Researching polymers and associated technologies

A new research centre is helping to uncover new uses and commercial applications for polymers.

Additional tools

Print  
The opening of the new innovation centre in November 2011. (c) Stanislava Kyselová, Academic Bulletin The opening of the new innovation centre in November 2011. (c) Stanislava Kyselová, Academic Bulletin

The new Otto Wichterle Centre of Polymer Materials and Technologies in Prague, which opened in 2011, aims to become a global centre of expertise for research into synthetic polymers. Such polymers have a wide range of uses including opto-electronics, information technology, bio-medicine, the pharmaceutical industry and bio-technologies.

The research centre has been housed in a renovated building on the western outskirts of Prague and forms part of the Institute of Macromolecular Chemistry, which itself forms part of the Czech Republic’s Academy of Sciences. The new innovation centre has been equipped with state-of-the-art laboratory equipment to investigate a wide range of fields, such as polymer-processing, morphology and rheology, the durability of plastics, chemical degradation and thermodynamics, the mechanical behaviour of polymeric materials and polymers for opto-electronics.

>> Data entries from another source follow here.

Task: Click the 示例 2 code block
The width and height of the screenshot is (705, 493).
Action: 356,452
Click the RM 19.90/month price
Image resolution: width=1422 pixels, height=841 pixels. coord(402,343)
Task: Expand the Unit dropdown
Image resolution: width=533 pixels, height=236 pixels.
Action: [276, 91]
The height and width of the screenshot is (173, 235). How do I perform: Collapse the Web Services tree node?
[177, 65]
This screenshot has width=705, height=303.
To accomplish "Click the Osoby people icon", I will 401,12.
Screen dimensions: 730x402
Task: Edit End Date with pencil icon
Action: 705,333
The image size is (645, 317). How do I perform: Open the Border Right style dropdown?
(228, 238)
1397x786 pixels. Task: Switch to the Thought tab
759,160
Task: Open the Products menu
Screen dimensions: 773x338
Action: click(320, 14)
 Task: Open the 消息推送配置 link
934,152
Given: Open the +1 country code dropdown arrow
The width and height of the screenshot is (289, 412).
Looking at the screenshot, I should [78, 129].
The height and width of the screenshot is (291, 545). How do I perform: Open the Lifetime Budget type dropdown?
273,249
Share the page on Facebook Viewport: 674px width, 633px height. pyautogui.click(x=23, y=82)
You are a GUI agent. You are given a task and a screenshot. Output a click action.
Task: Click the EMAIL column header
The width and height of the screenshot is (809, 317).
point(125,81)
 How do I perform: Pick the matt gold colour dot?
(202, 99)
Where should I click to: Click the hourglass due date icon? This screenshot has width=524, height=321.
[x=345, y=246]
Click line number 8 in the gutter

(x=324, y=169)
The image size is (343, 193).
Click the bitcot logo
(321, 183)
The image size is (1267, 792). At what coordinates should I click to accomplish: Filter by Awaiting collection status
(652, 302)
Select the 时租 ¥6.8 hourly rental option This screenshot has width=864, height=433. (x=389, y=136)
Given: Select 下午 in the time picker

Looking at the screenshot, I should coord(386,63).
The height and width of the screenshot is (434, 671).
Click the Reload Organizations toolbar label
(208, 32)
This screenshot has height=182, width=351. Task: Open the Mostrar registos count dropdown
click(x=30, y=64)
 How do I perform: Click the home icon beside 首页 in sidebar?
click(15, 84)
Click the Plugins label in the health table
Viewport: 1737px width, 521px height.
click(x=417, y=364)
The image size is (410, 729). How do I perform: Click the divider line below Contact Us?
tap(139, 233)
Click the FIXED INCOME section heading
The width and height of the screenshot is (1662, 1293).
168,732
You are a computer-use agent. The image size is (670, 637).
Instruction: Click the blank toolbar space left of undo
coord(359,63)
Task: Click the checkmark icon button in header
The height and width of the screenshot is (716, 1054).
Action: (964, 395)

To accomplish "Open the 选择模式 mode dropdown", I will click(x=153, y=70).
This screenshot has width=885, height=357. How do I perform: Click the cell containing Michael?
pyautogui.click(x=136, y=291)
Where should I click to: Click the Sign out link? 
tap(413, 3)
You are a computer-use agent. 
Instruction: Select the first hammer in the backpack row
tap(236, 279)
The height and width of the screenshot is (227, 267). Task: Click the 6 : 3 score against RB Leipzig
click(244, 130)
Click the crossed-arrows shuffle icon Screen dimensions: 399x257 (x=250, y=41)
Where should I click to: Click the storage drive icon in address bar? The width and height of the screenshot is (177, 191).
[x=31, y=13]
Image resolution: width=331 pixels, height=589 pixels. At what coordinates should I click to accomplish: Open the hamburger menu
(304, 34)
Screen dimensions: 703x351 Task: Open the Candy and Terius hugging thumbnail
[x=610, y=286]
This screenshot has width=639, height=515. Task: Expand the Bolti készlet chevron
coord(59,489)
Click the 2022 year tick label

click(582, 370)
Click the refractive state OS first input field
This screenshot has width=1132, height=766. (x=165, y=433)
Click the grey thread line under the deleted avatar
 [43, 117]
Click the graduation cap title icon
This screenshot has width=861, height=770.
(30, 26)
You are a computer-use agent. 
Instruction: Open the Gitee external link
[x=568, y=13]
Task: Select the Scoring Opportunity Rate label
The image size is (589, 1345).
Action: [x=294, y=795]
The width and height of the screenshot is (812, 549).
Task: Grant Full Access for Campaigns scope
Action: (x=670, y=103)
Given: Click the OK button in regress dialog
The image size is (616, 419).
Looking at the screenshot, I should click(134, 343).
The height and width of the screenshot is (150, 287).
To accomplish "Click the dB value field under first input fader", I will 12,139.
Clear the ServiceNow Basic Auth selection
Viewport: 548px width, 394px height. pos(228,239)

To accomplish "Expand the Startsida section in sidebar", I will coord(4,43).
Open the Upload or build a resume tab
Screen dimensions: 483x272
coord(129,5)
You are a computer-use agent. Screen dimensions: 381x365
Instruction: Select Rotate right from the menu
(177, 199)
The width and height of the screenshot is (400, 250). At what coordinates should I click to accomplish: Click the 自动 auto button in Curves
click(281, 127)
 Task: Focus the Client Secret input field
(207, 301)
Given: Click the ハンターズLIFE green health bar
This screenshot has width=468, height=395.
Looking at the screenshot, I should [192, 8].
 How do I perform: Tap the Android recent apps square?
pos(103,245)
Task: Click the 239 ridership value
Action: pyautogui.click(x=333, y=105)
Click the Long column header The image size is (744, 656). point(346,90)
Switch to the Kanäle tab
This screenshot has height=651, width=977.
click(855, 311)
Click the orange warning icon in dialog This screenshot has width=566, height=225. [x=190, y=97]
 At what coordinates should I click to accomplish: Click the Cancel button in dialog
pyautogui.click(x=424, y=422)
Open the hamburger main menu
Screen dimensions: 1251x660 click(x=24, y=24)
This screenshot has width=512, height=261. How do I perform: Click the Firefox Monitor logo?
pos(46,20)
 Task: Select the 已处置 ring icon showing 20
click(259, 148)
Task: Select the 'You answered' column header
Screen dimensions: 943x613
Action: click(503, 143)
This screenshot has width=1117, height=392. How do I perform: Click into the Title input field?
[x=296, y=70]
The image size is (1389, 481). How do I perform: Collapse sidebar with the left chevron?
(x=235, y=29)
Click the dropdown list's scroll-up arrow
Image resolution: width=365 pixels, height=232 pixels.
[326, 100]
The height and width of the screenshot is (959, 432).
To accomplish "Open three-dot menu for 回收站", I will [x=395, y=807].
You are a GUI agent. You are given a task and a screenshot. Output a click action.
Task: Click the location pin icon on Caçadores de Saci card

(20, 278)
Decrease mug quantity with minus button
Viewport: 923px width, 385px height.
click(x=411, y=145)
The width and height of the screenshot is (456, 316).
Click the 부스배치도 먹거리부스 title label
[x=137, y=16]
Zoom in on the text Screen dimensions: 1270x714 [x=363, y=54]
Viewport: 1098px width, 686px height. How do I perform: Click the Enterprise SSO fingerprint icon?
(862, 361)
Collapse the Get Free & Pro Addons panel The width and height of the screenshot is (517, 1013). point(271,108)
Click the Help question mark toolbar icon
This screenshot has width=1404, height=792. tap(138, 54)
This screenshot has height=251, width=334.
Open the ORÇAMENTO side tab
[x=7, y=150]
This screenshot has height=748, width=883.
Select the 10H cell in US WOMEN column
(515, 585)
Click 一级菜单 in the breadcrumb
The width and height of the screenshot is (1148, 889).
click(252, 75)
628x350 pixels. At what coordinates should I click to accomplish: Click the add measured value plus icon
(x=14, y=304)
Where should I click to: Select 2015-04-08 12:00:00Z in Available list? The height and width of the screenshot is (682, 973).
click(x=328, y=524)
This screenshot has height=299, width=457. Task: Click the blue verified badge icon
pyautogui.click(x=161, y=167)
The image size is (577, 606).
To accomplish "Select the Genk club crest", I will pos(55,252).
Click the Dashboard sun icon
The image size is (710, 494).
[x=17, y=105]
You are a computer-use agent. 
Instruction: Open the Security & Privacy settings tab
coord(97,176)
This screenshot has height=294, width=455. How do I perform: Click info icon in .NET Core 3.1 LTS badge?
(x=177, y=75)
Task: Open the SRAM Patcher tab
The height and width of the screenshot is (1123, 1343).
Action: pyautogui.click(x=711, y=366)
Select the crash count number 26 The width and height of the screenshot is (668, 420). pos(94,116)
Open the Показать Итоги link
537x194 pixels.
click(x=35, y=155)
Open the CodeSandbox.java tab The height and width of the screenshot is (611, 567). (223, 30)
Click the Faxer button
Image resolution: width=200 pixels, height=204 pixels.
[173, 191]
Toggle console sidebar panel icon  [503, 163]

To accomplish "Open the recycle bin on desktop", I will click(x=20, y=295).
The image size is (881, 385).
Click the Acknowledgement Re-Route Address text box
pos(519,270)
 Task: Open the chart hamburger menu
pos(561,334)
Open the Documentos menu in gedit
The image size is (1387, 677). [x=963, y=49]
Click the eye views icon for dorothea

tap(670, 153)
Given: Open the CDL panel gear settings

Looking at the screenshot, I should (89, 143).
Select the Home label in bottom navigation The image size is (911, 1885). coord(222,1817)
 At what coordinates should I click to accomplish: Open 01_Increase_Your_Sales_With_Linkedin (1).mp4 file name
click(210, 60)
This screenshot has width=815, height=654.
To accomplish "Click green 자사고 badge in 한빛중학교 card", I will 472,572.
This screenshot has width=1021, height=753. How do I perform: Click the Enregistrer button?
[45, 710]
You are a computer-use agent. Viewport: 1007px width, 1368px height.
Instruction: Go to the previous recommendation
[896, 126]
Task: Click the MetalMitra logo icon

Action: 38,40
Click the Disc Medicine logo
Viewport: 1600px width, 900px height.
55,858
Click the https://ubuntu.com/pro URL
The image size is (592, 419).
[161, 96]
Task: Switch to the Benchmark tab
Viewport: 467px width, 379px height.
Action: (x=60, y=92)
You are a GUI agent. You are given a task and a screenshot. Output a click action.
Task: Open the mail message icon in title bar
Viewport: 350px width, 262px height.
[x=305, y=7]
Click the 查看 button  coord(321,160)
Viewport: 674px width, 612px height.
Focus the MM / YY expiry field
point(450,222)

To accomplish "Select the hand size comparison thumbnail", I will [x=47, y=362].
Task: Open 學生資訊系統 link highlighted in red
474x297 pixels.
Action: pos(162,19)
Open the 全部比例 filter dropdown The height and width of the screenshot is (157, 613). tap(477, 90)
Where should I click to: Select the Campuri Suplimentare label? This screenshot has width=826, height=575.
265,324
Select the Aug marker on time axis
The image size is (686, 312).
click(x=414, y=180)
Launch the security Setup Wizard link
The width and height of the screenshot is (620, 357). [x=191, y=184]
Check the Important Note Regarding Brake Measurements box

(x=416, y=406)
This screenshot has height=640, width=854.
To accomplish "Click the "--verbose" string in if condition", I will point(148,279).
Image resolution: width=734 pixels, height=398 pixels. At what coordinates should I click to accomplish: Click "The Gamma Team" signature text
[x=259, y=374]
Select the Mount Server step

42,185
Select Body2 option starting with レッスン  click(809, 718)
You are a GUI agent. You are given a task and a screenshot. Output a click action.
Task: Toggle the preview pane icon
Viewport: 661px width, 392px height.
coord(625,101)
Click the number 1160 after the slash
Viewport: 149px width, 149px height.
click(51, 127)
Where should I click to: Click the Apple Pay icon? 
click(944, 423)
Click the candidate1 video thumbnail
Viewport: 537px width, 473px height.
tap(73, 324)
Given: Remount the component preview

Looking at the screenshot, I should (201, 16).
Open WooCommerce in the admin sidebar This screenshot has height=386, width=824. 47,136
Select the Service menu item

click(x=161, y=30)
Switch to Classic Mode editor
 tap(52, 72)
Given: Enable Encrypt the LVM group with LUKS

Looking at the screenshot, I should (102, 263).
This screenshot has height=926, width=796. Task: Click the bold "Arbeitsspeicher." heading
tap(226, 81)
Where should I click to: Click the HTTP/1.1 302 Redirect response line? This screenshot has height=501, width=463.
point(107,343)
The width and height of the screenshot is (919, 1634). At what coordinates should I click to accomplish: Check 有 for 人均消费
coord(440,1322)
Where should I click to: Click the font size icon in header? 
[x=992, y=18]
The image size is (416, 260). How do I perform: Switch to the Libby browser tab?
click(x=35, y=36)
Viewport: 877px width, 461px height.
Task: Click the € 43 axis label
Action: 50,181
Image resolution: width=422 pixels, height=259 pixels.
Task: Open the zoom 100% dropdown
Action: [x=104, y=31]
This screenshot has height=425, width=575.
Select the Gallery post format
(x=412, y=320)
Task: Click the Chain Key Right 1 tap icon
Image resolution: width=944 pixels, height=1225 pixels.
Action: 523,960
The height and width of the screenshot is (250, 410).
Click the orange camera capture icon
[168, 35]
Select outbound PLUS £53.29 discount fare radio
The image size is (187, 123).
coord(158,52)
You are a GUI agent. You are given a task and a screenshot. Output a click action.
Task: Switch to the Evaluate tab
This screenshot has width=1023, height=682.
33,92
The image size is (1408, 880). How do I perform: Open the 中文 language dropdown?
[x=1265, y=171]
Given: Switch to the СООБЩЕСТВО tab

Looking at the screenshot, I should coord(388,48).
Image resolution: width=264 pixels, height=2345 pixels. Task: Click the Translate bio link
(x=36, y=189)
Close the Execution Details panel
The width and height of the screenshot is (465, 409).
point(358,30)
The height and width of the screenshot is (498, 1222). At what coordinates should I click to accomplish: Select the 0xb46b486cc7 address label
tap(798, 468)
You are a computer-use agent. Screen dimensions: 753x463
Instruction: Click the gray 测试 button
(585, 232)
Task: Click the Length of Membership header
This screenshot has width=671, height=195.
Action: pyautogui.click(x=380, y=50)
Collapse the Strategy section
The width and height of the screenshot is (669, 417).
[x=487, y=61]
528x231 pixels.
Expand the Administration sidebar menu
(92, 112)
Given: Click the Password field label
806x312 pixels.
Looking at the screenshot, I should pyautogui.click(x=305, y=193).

Turning scientific research into commercial applications

Practical applications of this research include the development of advanced structural blends and composites, materials for artificial joints, polymer sensors and solar cells. The centre is also engaged in environmentally-focussed projects such as research into plastics recycling and the development of plastics from renewable sources. Other examples of the centre’s activities include: applied research, cooperation with industry, the training of laboratory personnel and the organisation of workshops for experts in practice.

In addition to its research role, the new centre also provides training and professional development for young researchers not only from the Czech Republic but from other European countries as well.

The new facility covers a total surface area of 900 m² and has led to the creation of five new jobs.

Project manager Jiří Kotek, the head of the centre, said that the project to establish the facility had been very successful and would lead to the development of a wide range of industrial applications in the future. Professor Otto Wichterle, the founder and the first director of the Institute of Macromolecular Chemistry, once said “We would like to be not only beautiful, but also useful”. This sentence has become a mission statement of the Otto Wichterle Centre of Polymer Materials and Technologies.


Total investment and EU funding

Total investment for the project “Otto Wichterle Centre of Polymer Materials and Technologies” amounted to EUR 3 200 000, of which the EU’s European Regional Development Fund contributed EUR 2 500 000 from the Operational Programme “Prague” for the 2007 to 2013 programming period.